RULE #1 - HAVE A CARBOHYDRATE STRATEGY
You've probably heard that "carbohydrates are the enemy." Well, not really. Completely slashing your carbohydrate intake will certainly help with dropping the pounds (and fast), but you’ll also be left feeling cranky, tired, and lethargic.
Carbohydrates are essential for life, as our brain and [central nervous system] require them continuously to work properly. Restricting carbohydrates completely will allow for any muscle mass to be metabolized to provide us with energy.
Therefore, it all comes down to consuming carbohydrates correctly, not cutting them completely. To get lean, a balance of the right amount of carbohydrates first thing in the morning and after workout is ideal.
RULE #2 - EAT MORE FAT
Fat doesn’t make you fat, but too much food makes you fat! Consuming more fat in your diet will actually help curb cravings after you’ve reduced your carbohydrate intake.
Fats help curb hunger because it takes the body longer to break down, use or store. Hormones also play a role, especially when it comes to muscle-supporting testosterone. Fats are needed to create and balance out hormones in our body to function normally.

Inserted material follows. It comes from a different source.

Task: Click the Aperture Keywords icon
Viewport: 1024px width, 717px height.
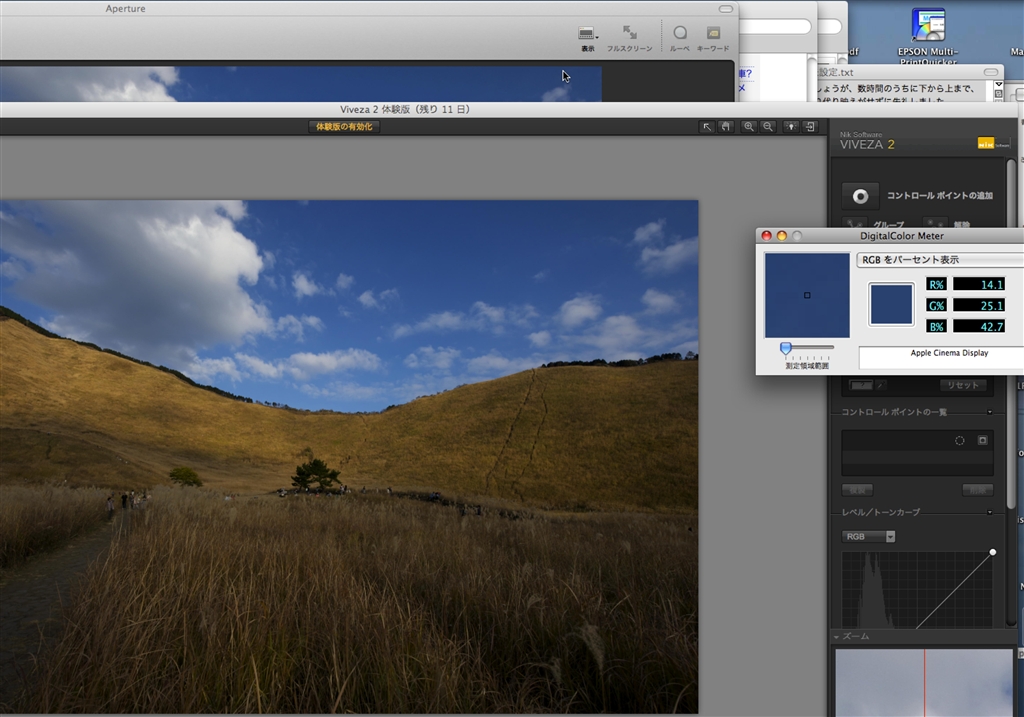Action: [x=713, y=34]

RULE #3 - SWAP FRUIT OUT FOR VEGGIES
Fruit is great—it’s full of nutrients and antioxidants to help protect the body—but the downside is that it's also full of sugars. You might want to swap in veggies (or fruits that people typically consider as vegetables) for fruit.

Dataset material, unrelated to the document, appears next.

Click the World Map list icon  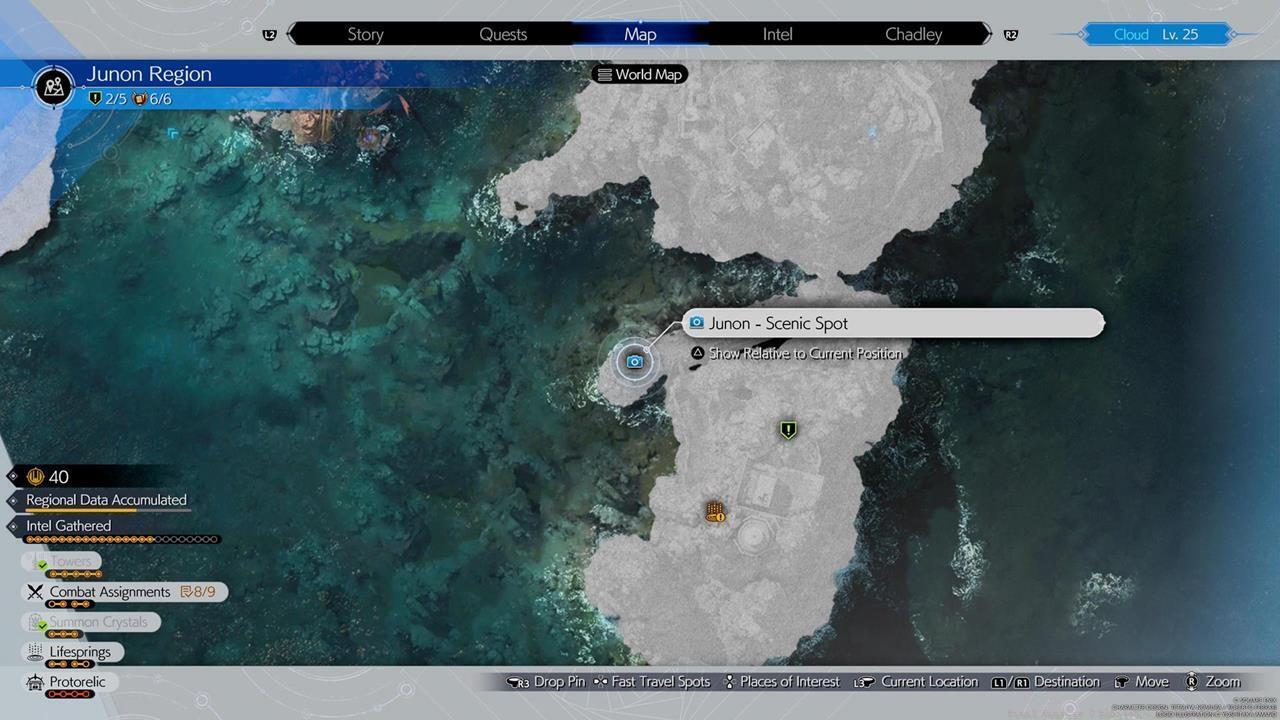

This strategy allows you to keep the necessary nutrients and antioxidants in your diet, but reduce your overall sugar/carbohydrate and total calorie intake. One apple has 125 calories and 25 grams of carbohydrates. One large red pepper—okay, technically a fruit, but generally prepared like a vegetable—has 40 calories and only 5 grams of carbohydrates.
RULE #4 - DITCH CARDIO FOR WEIGHTS AND CIRCUITS
Here's another fitness myth: "If you want to get lean and strong, hit the cardio machine." That's not true.
You will not make more muscle this route. When you do cardio, you're burning calories, but you're missing the muscle growth stimulation from weight training. The more muscle that you have, the more calories and fat you'll be burning even while you are resting.
It is best to hit the weight room 3-4 days per week with one of the days being a circuit style with a variety of exercises. If you need to do cardio, try one day of 20-minutes of fast-slow intervals.
RULE #5 - LAY OFF ALCOHOL
If you’re serious about losing weight and getting lean, you’d better start seriously considering the effects of alcohol on the body.
Alcohol causes fat to be stored instead of being used for energy. Essentially, your body will put a hold on the digestion of any food until the liver can excrete the alcohol. Alcohol also hurts you in two other areas: It's a diuretic, which dehydrates you and reduces energy levels. It can also decrease testosterone in your body, which is critical for creating muscle.